--- Goal of the exercise ---
Could you print the entries below exactly, starting at the line that contains "You are a computer-use agent. Screen" and stopping after the last one?

Stored records

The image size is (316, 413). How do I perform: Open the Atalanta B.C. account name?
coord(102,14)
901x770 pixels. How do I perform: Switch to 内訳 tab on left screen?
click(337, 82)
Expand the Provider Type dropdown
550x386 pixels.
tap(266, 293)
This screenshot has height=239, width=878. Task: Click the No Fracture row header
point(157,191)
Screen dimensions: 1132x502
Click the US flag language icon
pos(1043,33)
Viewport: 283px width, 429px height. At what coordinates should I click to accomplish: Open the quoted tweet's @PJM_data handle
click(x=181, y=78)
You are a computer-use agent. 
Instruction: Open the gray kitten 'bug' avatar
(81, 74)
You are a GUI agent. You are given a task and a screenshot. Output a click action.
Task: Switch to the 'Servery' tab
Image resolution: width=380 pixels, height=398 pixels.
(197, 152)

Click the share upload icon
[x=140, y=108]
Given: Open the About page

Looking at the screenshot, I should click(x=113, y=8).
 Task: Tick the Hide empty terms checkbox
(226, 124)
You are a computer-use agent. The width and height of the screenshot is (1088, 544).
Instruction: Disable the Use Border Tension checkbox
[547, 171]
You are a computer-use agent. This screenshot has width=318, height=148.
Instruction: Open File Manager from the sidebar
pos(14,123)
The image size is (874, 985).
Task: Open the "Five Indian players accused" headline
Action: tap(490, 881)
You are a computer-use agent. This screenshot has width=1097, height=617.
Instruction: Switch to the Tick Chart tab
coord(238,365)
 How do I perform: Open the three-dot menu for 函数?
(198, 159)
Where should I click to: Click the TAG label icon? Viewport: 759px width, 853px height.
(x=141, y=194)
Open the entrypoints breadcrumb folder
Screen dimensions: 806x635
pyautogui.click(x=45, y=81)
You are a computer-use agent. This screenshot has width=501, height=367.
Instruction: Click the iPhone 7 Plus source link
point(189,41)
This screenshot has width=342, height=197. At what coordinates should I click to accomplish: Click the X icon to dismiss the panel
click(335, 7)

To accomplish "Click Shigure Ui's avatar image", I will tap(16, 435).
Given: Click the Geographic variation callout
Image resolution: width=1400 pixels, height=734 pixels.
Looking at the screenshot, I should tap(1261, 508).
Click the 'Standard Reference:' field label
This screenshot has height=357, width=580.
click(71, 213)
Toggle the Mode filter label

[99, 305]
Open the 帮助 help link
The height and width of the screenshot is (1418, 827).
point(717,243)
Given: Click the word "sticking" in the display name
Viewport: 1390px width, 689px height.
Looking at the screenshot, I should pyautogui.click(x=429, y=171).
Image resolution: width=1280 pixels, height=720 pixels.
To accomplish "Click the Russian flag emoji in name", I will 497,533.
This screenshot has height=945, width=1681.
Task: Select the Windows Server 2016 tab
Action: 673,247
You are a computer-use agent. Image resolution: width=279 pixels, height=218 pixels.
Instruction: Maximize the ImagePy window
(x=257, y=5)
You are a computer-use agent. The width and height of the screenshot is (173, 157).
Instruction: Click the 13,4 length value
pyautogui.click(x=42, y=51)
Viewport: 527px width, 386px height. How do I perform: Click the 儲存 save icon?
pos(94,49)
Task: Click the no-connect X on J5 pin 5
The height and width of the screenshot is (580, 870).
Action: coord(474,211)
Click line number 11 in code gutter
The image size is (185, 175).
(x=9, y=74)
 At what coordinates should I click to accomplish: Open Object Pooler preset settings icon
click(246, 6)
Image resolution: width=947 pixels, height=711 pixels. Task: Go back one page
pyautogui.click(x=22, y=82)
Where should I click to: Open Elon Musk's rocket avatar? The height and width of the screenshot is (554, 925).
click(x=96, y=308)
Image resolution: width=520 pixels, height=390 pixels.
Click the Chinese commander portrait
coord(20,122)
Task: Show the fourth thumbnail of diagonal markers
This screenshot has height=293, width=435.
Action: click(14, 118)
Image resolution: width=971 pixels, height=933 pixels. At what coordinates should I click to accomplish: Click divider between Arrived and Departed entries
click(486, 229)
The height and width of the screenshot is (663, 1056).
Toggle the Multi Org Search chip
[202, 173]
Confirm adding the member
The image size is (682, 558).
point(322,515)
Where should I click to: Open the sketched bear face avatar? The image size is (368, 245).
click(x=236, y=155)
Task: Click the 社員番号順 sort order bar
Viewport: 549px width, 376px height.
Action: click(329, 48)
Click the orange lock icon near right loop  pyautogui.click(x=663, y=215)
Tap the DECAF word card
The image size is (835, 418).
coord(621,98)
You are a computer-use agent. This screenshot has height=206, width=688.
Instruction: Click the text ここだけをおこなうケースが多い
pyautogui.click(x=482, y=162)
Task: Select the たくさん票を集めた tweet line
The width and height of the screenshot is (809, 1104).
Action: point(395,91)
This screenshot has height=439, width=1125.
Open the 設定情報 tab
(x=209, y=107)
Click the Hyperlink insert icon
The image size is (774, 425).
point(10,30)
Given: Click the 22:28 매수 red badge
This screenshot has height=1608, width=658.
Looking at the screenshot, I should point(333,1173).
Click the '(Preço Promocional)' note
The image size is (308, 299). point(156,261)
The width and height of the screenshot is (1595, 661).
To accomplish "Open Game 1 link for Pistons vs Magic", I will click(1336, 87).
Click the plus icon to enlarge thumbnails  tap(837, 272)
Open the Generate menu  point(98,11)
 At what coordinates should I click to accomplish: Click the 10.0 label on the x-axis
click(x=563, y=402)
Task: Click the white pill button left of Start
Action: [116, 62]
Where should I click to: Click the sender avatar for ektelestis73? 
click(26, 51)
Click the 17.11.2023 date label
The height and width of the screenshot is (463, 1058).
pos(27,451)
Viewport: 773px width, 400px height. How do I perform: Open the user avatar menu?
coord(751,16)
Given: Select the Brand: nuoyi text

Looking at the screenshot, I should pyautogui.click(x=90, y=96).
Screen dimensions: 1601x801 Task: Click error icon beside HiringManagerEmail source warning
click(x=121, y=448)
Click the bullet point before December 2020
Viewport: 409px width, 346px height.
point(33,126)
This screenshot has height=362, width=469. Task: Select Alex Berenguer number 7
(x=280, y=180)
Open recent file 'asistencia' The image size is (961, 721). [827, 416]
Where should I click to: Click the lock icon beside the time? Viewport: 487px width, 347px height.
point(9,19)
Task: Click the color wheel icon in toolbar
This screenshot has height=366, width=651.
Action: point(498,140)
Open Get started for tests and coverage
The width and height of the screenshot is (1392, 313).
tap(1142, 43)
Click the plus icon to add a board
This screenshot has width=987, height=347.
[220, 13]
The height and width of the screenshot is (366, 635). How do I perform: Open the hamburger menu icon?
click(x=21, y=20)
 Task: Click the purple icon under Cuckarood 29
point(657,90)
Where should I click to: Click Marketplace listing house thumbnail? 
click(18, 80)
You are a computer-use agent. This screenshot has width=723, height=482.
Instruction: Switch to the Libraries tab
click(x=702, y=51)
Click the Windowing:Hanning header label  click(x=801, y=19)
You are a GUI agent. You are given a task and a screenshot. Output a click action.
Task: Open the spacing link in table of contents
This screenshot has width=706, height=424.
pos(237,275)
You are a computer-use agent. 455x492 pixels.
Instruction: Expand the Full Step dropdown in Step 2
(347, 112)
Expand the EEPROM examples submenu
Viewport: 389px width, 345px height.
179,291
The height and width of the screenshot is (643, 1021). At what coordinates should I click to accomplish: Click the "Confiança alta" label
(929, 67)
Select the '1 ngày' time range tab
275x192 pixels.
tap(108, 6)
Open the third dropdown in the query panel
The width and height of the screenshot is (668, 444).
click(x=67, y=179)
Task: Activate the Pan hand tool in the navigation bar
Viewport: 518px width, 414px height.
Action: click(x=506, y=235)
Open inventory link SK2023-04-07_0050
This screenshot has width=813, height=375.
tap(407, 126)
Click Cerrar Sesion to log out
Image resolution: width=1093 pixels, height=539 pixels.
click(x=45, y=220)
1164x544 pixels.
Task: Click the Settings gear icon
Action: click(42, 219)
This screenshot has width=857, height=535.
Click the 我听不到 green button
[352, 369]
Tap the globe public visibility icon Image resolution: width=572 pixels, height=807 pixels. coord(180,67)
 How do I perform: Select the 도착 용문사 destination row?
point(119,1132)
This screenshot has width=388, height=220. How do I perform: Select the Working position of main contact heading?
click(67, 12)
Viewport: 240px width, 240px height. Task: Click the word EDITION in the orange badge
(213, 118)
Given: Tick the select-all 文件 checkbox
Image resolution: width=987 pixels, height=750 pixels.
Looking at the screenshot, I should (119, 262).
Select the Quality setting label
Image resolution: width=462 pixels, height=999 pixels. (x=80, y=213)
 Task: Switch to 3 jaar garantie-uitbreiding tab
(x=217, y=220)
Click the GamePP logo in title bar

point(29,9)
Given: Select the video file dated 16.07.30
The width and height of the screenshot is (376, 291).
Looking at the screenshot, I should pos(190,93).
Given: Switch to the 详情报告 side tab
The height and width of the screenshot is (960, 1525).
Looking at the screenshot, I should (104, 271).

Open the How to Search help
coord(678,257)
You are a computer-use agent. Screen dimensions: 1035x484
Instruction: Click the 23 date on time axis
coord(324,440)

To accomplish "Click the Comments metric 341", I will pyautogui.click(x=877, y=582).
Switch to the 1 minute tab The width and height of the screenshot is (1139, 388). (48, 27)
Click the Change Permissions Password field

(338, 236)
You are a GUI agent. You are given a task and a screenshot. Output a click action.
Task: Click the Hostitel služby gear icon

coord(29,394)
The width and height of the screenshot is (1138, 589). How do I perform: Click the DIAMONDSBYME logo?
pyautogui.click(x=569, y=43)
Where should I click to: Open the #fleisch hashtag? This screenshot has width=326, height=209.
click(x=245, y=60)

--- Solution for this problem ---
You are a computer-use agent. Screen dimensions: 1035x484
Instruction: Click the 23 date on time axis
coord(324,440)

To accomplish "Click the Comments metric 341", I will pyautogui.click(x=877, y=582).
Switch to the 1 minute tab The width and height of the screenshot is (1139, 388). (48, 27)
Click the Change Permissions Password field

(338, 236)
You are a GUI agent. You are given a task and a screenshot. Output a click action.
Task: Click the Hostitel služby gear icon

coord(29,394)
The width and height of the screenshot is (1138, 589). How do I perform: Click the DIAMONDSBYME logo?
pyautogui.click(x=569, y=43)
Where should I click to: Open the #fleisch hashtag? This screenshot has width=326, height=209.
click(x=245, y=60)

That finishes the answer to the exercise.